EXERCISE MATERIALS:
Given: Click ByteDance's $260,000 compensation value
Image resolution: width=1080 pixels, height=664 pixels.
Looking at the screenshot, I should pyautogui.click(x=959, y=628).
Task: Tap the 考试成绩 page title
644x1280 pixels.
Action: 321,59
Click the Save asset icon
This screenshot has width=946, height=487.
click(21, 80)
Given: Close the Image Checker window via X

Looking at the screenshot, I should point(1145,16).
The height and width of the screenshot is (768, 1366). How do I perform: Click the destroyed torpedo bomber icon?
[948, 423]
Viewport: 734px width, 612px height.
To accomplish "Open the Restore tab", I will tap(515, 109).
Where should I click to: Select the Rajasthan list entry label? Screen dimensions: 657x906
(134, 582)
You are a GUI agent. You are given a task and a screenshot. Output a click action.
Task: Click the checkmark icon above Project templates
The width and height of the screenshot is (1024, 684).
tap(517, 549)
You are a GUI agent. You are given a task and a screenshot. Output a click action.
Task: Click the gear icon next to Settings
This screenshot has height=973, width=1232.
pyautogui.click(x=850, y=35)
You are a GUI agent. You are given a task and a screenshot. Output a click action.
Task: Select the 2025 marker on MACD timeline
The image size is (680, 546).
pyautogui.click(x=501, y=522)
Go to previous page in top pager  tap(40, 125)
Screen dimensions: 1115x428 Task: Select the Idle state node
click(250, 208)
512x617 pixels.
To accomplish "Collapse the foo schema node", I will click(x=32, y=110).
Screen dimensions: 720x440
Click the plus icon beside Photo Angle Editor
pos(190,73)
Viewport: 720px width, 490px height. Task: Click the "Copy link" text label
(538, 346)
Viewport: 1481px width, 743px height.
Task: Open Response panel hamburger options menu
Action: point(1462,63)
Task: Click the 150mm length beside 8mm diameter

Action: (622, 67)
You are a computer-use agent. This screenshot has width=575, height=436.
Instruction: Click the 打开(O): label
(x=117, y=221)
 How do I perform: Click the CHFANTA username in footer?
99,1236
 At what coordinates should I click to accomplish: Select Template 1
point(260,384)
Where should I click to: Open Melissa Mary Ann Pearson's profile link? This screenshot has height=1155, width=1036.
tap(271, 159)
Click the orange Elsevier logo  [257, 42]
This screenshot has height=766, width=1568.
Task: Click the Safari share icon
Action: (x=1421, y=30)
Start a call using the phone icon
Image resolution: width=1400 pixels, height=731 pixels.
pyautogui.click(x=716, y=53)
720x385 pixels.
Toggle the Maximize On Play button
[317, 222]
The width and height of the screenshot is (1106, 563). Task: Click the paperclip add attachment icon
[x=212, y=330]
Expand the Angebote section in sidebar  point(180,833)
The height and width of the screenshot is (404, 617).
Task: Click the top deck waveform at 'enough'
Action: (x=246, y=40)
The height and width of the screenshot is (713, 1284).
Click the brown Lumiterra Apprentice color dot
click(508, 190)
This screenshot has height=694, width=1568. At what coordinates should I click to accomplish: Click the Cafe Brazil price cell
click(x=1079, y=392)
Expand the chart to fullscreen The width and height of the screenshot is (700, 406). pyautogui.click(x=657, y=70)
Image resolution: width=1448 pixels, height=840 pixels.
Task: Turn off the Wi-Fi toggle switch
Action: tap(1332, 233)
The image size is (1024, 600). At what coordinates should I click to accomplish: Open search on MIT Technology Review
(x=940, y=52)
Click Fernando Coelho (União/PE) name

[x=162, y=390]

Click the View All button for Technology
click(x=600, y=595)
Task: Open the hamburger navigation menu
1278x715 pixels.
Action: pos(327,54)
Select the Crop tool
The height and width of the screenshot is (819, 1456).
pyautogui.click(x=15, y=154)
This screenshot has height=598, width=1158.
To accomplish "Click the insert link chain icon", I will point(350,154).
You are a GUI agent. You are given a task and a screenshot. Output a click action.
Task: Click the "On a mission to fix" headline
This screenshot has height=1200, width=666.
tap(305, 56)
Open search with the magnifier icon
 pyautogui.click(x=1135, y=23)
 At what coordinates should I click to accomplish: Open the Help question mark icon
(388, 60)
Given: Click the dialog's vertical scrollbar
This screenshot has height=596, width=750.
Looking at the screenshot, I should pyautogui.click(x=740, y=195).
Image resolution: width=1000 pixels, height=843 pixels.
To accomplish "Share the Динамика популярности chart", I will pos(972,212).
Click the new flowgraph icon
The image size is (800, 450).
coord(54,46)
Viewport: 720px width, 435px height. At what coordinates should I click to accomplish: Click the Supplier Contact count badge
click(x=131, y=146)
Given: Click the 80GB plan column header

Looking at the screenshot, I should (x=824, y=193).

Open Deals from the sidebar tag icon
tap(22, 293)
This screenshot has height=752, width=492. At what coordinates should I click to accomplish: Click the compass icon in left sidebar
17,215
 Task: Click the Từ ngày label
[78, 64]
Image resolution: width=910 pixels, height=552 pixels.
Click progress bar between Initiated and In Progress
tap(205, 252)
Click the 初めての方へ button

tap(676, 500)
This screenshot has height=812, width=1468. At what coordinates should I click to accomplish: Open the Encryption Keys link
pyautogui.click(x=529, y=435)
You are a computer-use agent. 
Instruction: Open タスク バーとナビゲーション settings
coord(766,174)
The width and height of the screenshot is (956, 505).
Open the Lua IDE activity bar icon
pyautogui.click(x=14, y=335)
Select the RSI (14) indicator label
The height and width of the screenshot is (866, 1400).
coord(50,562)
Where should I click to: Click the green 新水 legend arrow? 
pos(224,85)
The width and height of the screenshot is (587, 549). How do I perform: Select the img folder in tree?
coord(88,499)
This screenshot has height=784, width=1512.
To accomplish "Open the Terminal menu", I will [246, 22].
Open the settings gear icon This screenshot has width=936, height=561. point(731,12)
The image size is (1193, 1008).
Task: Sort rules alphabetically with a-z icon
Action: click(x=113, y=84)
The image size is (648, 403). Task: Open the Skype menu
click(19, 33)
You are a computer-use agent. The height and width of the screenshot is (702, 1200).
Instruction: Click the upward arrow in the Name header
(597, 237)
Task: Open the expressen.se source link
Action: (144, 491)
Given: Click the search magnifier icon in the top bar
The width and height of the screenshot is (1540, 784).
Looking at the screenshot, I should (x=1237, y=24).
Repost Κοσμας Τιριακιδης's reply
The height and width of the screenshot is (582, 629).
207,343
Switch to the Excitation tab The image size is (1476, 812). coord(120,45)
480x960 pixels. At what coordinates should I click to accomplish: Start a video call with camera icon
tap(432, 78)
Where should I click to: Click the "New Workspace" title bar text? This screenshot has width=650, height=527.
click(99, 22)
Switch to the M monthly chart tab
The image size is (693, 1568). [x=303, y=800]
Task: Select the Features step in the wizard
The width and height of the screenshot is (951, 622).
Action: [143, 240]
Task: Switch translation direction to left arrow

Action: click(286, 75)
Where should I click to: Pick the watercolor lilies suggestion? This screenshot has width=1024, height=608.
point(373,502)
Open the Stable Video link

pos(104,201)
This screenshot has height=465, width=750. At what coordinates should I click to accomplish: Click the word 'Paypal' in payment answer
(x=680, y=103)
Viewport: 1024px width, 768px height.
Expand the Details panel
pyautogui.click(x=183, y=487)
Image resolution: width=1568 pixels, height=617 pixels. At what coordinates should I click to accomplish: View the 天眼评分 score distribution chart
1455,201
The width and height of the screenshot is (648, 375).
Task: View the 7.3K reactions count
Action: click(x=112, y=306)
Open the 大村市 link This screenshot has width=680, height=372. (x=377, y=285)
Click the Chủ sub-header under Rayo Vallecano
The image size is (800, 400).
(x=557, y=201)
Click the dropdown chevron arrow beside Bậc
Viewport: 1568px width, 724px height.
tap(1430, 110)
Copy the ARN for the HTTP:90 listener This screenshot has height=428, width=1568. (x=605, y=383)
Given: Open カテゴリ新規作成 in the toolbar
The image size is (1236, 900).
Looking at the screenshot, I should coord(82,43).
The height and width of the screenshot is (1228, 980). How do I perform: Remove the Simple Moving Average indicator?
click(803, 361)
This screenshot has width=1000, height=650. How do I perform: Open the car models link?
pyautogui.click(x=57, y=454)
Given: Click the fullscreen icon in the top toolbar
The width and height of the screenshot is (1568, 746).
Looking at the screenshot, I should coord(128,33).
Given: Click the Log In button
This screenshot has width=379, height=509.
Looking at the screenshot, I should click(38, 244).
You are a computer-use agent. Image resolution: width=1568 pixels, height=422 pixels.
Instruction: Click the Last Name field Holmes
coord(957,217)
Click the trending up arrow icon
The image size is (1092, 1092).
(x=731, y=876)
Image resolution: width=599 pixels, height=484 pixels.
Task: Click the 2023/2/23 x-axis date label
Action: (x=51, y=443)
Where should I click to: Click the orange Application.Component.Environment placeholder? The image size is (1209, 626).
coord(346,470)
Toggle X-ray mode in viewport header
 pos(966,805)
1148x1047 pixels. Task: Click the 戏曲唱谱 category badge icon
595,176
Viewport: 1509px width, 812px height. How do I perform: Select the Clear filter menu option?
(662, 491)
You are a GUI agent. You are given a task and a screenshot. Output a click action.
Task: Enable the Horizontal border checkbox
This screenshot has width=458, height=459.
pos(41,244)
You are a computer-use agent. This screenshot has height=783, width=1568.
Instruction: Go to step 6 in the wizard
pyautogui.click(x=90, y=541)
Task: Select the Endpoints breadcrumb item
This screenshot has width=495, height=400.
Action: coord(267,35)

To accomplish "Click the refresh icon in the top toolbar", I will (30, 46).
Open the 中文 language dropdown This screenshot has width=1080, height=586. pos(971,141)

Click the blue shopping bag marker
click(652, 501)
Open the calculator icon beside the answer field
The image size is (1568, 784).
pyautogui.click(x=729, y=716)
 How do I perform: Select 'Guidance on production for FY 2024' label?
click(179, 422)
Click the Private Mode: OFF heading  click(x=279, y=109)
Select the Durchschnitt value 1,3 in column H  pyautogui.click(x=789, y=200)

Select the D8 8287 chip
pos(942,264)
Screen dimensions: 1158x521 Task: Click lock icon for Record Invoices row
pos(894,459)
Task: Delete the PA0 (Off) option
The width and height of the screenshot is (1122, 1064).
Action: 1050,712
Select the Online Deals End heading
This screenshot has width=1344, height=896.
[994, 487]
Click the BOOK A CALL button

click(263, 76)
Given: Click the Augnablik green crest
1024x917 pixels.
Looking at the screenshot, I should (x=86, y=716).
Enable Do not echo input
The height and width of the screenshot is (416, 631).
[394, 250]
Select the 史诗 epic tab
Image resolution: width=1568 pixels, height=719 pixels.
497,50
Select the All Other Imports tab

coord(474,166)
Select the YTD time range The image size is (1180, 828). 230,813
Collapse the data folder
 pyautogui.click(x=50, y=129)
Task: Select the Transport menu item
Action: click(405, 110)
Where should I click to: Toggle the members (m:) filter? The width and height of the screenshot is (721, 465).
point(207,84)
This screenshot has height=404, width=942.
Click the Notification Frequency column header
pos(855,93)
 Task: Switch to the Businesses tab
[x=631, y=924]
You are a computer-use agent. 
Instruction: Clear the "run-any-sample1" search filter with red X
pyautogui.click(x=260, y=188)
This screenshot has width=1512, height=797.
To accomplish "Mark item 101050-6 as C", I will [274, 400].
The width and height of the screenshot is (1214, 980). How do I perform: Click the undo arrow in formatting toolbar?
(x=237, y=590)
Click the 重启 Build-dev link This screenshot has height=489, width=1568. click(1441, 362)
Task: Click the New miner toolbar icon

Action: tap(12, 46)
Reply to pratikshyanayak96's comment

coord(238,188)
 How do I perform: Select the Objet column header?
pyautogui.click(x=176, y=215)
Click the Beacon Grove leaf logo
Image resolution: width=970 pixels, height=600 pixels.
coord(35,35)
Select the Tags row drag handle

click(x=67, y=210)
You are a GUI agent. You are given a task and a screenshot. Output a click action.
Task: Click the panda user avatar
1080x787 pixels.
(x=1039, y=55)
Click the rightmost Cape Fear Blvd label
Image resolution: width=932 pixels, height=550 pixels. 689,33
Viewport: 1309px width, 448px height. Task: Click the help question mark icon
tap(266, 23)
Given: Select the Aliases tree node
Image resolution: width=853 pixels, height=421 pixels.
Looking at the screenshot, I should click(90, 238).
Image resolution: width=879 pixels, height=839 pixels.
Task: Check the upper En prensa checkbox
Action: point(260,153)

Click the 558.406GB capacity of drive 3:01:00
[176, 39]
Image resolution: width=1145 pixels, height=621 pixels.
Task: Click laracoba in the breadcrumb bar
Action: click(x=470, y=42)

TASK PROMPT:
Retype only this portion of the data above: the line containing "Viewport: 1509px width, 812px", the line containing "has height=783, width=1568.", and all lines between them, exactly.

RESULT:
Viewport: 1509px width, 812px height. How do I perform: Select the Clear filter menu option?
(662, 491)
You are a GUI agent. You are given a task and a screenshot. Output a click action.
Task: Enable the Horizontal border checkbox
This screenshot has width=458, height=459.
pos(41,244)
You are a computer-use agent. This screenshot has height=783, width=1568.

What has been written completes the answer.